DOCUMENT SECTION:
+ + +

Madison Beer @ O2 Academy, Glasgow, 24 Mar

Armed with a natural stage presence and brilliant voice, Madison Beer steps away from the pageantry of her early career into a spotlight of her own making

Live Review by Tara Hepburn | 27 Mar 2024
  • Madison Beer

Madison Beer’s career has been a strange mix. Propelled to stardom by a Justin Bieber endorsement over ten years ago when she was in her early teens, she has had difficulty settling on a signature sound in the years since. Sporadic releases hopped across genres, from woozy Lana Del Rey-inspired tracks to guitar-heavy singalong rock anthems, regularly returning to the bankable safety of maximalist dance pop on tracks like All For Love, BOYSHIT and Good In Goodbye (a vibe that she has revisited once again on her infectious latest single Make You Mine).

+ + +

WHAT TO DO: Summarize the concert review in two sentences. The dataset entries that follow have no connection to the concert review.

Dataset entries:

+ + +

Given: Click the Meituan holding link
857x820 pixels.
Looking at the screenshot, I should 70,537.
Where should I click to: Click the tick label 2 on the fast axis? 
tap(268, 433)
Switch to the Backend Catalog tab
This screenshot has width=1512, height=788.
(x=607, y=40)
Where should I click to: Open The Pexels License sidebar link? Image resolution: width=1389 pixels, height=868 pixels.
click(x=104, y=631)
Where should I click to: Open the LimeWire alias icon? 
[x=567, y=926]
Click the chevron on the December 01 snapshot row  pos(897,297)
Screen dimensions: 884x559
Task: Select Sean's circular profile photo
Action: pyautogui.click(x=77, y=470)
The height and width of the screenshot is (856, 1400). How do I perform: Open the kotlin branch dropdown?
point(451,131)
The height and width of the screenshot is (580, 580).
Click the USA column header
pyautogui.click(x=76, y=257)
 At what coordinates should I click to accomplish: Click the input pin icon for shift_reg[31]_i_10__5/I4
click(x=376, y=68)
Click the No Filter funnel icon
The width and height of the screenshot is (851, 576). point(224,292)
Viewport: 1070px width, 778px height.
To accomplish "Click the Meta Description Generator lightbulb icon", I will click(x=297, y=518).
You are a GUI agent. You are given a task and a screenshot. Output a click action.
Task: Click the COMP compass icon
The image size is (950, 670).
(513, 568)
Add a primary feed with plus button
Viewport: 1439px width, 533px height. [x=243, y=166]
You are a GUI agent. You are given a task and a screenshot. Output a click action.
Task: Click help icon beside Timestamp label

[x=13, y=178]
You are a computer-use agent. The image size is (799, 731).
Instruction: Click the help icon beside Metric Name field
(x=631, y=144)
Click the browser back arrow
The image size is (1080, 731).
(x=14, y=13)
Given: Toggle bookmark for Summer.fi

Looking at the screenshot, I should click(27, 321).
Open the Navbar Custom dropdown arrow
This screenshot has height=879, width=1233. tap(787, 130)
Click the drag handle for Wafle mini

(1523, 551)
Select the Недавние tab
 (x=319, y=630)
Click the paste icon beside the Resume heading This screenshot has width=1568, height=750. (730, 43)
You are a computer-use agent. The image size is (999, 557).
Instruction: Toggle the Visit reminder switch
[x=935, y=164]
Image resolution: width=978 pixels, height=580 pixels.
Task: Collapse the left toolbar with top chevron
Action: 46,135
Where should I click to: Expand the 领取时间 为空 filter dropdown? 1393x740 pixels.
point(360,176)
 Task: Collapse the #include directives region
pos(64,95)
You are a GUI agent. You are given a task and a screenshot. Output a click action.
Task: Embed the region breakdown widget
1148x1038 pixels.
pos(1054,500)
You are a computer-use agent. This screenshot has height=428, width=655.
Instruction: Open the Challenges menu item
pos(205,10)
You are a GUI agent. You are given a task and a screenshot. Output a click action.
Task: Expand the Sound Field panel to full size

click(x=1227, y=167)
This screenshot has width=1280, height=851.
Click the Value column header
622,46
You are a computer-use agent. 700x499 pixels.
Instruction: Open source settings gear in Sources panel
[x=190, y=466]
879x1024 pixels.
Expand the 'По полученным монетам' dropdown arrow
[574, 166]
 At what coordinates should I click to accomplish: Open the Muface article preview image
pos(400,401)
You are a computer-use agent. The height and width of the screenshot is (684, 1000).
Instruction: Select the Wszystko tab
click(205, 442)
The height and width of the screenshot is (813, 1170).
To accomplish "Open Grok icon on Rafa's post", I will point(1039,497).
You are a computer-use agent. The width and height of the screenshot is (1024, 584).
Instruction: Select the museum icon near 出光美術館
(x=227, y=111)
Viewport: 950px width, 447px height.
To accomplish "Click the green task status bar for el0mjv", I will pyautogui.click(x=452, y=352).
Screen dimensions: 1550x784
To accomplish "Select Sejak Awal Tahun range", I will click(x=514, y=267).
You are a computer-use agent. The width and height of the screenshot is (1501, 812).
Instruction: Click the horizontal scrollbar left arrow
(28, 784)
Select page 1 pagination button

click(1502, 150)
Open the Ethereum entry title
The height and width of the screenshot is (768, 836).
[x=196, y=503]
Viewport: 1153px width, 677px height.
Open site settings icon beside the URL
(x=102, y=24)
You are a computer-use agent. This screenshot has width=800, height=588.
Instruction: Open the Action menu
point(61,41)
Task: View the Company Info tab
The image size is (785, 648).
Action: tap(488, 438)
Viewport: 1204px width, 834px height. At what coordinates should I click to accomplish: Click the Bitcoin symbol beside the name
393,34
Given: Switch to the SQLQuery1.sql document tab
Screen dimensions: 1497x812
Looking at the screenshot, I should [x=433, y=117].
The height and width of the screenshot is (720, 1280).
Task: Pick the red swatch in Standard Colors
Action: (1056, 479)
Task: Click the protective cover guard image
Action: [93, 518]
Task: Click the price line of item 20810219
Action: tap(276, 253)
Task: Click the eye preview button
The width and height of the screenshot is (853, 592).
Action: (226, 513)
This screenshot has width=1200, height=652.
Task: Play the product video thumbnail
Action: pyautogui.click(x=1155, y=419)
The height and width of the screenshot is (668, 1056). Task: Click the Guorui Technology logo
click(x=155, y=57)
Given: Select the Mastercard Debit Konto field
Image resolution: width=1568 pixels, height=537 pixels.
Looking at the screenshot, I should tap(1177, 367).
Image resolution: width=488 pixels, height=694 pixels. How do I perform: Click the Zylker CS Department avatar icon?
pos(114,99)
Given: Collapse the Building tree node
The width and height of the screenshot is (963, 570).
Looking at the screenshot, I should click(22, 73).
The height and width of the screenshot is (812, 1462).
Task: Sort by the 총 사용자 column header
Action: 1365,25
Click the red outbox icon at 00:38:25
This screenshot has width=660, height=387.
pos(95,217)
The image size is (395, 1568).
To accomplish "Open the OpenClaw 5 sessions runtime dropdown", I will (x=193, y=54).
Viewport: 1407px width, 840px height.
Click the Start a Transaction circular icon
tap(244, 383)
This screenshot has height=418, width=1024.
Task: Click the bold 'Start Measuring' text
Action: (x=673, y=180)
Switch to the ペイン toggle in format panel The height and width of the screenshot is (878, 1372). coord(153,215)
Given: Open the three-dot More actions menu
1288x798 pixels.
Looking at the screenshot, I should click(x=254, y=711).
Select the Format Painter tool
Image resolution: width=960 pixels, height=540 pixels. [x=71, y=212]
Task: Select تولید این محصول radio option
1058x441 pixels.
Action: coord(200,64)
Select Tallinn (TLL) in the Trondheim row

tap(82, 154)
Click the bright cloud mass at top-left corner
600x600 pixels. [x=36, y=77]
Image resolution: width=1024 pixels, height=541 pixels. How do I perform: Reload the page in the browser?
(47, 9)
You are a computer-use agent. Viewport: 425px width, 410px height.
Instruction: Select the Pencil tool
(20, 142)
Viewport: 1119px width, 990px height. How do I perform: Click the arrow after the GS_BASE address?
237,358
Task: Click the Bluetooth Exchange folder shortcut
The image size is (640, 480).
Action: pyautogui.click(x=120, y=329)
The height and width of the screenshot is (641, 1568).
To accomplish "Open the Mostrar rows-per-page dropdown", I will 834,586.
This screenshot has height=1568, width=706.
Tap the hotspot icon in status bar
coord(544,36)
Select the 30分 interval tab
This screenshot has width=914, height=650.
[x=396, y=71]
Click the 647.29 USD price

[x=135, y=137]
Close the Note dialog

+ + +

EXERCISE OUTPUT: Madison Beer was propelled to stardom by a Justin Bieber endorsement over ten years ago, in her early teens, but has since had difficulty settling on a signature sound. Her sporadic releases have hopped across genres while regularly returning to maximalist dance pop, a vibe she revisits on her latest single, Make You Mine.